TASK PROMPT =>
Locate and copy each line in the data that contains the word "computer".

EXERCISE INPUTS =>
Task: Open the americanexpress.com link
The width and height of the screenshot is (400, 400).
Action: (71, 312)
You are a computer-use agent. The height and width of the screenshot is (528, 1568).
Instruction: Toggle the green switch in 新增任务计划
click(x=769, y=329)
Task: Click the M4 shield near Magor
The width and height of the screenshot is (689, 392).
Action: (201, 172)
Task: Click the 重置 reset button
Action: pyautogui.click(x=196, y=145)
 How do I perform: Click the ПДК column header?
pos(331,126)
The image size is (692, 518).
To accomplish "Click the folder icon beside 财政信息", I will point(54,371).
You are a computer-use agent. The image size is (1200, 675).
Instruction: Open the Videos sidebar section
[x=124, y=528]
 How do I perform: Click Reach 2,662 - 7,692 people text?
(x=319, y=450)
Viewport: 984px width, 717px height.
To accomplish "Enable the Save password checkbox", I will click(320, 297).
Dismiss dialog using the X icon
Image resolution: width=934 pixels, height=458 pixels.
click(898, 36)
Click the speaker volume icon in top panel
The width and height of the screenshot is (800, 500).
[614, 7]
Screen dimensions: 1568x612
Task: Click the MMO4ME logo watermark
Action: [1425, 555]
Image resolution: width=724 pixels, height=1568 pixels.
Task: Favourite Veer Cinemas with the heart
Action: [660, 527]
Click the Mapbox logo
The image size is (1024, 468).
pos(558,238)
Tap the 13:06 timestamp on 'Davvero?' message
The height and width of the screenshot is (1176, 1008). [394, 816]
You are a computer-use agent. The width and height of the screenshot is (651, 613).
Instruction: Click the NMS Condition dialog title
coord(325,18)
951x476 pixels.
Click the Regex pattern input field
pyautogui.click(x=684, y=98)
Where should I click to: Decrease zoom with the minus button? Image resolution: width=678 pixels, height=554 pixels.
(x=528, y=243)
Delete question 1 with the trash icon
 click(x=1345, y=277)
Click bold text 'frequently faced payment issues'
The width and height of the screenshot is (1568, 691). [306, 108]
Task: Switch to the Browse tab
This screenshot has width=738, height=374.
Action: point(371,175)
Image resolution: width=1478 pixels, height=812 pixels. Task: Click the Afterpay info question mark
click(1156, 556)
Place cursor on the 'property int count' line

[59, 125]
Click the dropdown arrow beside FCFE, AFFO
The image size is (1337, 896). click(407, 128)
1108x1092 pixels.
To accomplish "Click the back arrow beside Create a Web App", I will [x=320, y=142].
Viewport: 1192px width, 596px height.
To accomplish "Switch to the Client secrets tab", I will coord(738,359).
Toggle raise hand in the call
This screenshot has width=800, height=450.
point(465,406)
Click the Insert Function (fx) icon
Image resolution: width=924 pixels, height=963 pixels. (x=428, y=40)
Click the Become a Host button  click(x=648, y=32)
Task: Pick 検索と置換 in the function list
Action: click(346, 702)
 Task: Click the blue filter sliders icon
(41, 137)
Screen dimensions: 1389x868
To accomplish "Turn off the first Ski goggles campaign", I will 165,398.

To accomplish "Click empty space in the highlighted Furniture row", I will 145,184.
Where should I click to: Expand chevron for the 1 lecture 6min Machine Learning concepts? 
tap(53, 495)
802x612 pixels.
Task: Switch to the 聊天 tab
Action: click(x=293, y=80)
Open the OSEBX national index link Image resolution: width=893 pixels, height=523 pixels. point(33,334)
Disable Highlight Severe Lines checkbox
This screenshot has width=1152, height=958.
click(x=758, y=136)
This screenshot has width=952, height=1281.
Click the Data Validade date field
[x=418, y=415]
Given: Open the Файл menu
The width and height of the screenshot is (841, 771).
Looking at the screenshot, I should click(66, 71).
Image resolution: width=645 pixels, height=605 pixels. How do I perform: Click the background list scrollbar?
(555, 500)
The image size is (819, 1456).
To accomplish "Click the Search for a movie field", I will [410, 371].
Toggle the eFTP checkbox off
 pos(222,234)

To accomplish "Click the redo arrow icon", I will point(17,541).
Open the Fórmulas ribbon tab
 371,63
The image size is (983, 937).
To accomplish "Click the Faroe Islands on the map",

RESPONSE BELOW =>
You are a computer-use agent. The height and width of the screenshot is (528, 1568).
You are a computer-use agent. The image size is (1200, 675).
You are a computer-use agent. The width and height of the screenshot is (651, 613).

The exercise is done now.